The Department of Labor is charged with enforcing retirement plan participant disclosure rules, commonly known as the 404(a)(5) rules. Under these rules, it is ultimately the plan administrator’s job to disclose these fees and expenses. However, under the 408(b)(2) regulations, covered service providers, such as investment managers who manage all or a portion of assets in an individual account (“designated investment managers”), are also required to provide certain information to the plan administrator. Specifically, the DIM must provide the administrator with performance data for the available investment options, including the one-, five- and 10-year performance, as well as the performance since inception.

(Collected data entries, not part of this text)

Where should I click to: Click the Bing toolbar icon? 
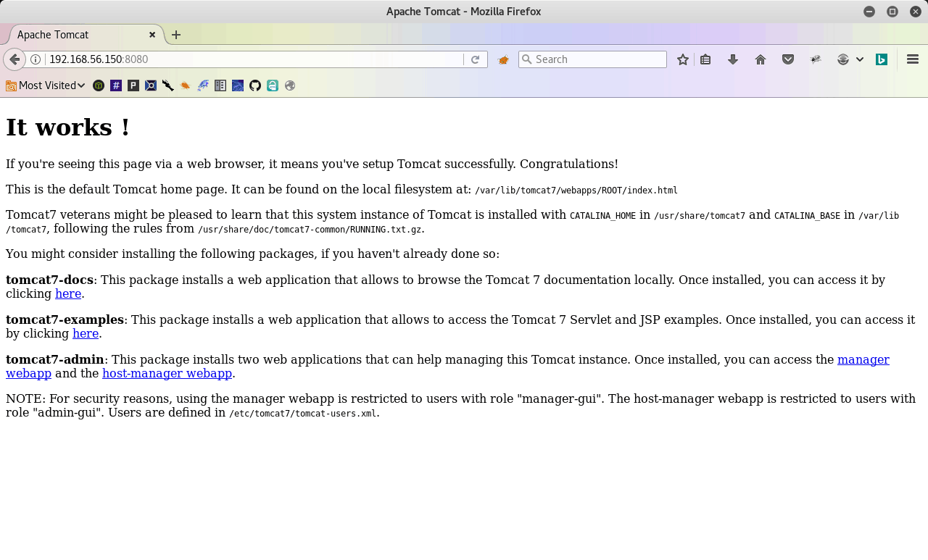click(x=882, y=59)
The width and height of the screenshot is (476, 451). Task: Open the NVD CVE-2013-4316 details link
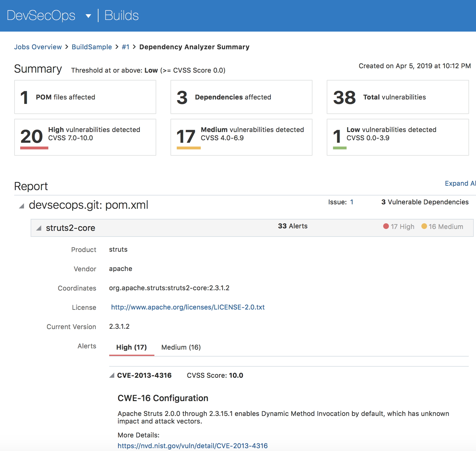coord(193,446)
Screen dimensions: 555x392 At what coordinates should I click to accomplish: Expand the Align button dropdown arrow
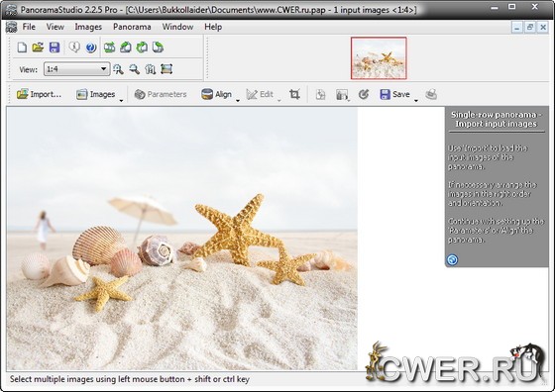tap(238, 100)
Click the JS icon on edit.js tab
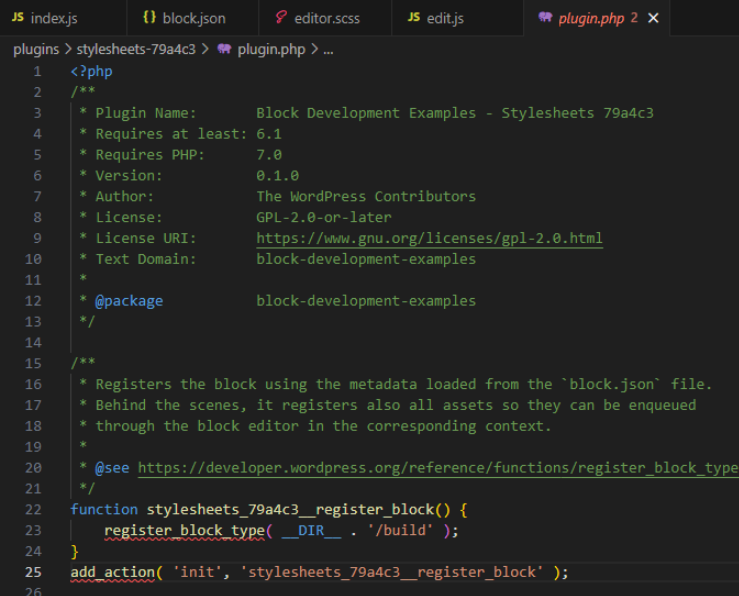Image resolution: width=739 pixels, height=596 pixels. pos(414,18)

This remains true whether the manager is managing those funds pursuant to a model or on a separate account basis. The rules do not impose any limitations on the investment alternatives that a designated investment manager may offer to plan participants or implement in a participant’s portfolio. However, a plan sponsor may impose limitations by its terms or in its agreement with the DIM. A fairly common limitation imposed by plan sponsors is that the DIM may only invest in a plan’s designated investment alternatives. This is important for many reasons, but only one that is relevant to this article.

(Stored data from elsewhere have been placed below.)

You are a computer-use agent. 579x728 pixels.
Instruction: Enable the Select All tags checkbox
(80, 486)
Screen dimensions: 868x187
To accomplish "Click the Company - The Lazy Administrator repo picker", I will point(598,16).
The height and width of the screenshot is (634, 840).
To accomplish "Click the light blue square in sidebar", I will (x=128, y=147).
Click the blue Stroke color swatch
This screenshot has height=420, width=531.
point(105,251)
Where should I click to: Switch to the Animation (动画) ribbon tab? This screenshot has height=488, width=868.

The DOL released “Field Assistance Bulletin 2012-02R” in July 2012, which clarified how the 404(a)(5) regulations would apply to model portfolios. When a plan offers a regular menu of designated investment alternatives (DIAs) to its participants and also offers a model portfolio that uses the same DIAs as underlying investments, the model portfolio itself is not viewed as a DIA for 404(a)(5) regulations. In other words, performance information for the model portfolio does not need to be included in the annual performance chart provided to participants. However, the plan sponsor may elect to do so.
Although a model portfolio would not be viewed as a DIA for purposes of the 404(a)(5) regs, any related fee charged to a participant who elects to invest in the model portfolio would be viewed as an individual expense under the 404(a)(5) regs. An explanation of a participant’s individual expenses must be provided annually, and the actual dollar amounts charged to a participant’s account must be disclosed on a quarterly basis. Thus, in the case of a participant charged for investing in a model portfolio, the amount deducted from the participant’s account would need to be disclosed on the participant’s quarterly statements and an explanation of these charges would need to be provided annually.

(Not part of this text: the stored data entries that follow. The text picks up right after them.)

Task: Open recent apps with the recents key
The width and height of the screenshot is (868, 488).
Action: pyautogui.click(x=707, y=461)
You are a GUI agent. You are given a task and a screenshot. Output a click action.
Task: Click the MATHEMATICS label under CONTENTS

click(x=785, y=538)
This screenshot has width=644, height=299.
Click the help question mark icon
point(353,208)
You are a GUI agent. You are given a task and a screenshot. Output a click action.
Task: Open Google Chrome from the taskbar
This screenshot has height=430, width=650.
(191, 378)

However, if a model portfolio contains non-DIA positions, the model is considered a DIA. This requires the firm to report the model’s performance like any other equity fund (i.e., one-, five- and 10-year, and since inception). Participants must also receive a quarterly statement of all administrative and individual expenses actually charged to or deducted from their specific account, and a description of the services for which these charges or deductions were made. These specific disclosures may be included in quarterly benefit statements required under section 105 of ERISA.
There is no formal guidance on whether the advisor can use a representative or composite account to report performance to the administrator. It would be extremely difficult for the advisor to regularly calculate actual performance for all participants electing the model. The DOL has not yet opined on whether or not a representative account can be used to report performance. However, the data provided must not be false or misleading.
The DOL’s field assistance bulletin did favorably cite the Securities and Exchange Commission’s 1986 no-action letter regarding Clover Capital Management Inc., so Stark & Stark does have some comfort in believing that the DOL is accepting of this approach. However, as of the date of this article, the DOL’s regulatory and compliance office has not returned our telephone calls to discuss this matter.